About Robin Williams and depression


Every time I came across a post today about the death of Robin Williams, it made me sad.

Not so much because I was a huge fan. I used to be. Like everyone else in America, I gobbled up “Mork and Mindy” and Williams’ TV appearances in the late ’70s and 1980’s. But in recent years, to me, his shtick seemed like that of a crazy relative who was once funny and now doesn’t know when to shut up. (Think I’m being too insensitive? Show of hands — how many of you regularly watched Williams’ recently-cancelled CBS sitcom “The Crazy Ones”?)

No, the news made me sad for age-old reasons. It goes back to the old poem “Richard Cory,” about a rich man whom the “regular folk” envy and who think the guy has got it made…until one night when Richard Cory kills himself with a gun.

Here was Williams, a guy who seemed to have everything — decades of fans, a huge body of TV and movie work, an Academy Award — but in the end, it appears that he didn’t have enough of something he needed.


It also reminds me a later-era “M*A*S*H” episode. (I’m writing this from memory, so forgive me if I don’t get the synopsis perfectly correct.) In this episode, a renowned surgeon (played by Edward Herrmann, above) visits the camp and ruffles Hawkeye Pierce’s feathers with accounts of his exploits. Comes a huge slew of wounded soldiers to be treated, and the famous surgeon is there briefly to help and then nowhere to be seen.


When Hawkeye and B.J. track him down later, they see that the reality of war has gotten to him. He’s crouched in a corner, wringing his hands, muttering Shakespearian-like about how he can’t wash the blood off.

As Hawkeye and B.J. leave the man, B.J. says, “I thought he’d be the last one to crack under the strain.”

Hawkeye replies, “I know. That’s what scares me.”
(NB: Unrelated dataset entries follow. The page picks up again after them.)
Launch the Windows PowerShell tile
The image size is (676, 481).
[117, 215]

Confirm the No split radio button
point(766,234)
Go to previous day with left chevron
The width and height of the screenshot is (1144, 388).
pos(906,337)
If anything positive can be retrieved from the death of Robin Williams, it is the hope that everyone will be less quick to judge people who are overly weighed down with mental issues. You can’t snap out of it (at least not quickly), and a quick day out in the sunshine won’t help. So just because you are (thank God) not going through the same mental agony as that person, don’t brush them off and tell them to “Get over it.”

And if you are depressed — not just having a bad day depressed, but you can barely get out of bed depressed — please seek help. Again, the healing process doesn’t take place overnight, and it is often quite painful.

But for the past 24 hours on the news, you’ve seen what the alternative is.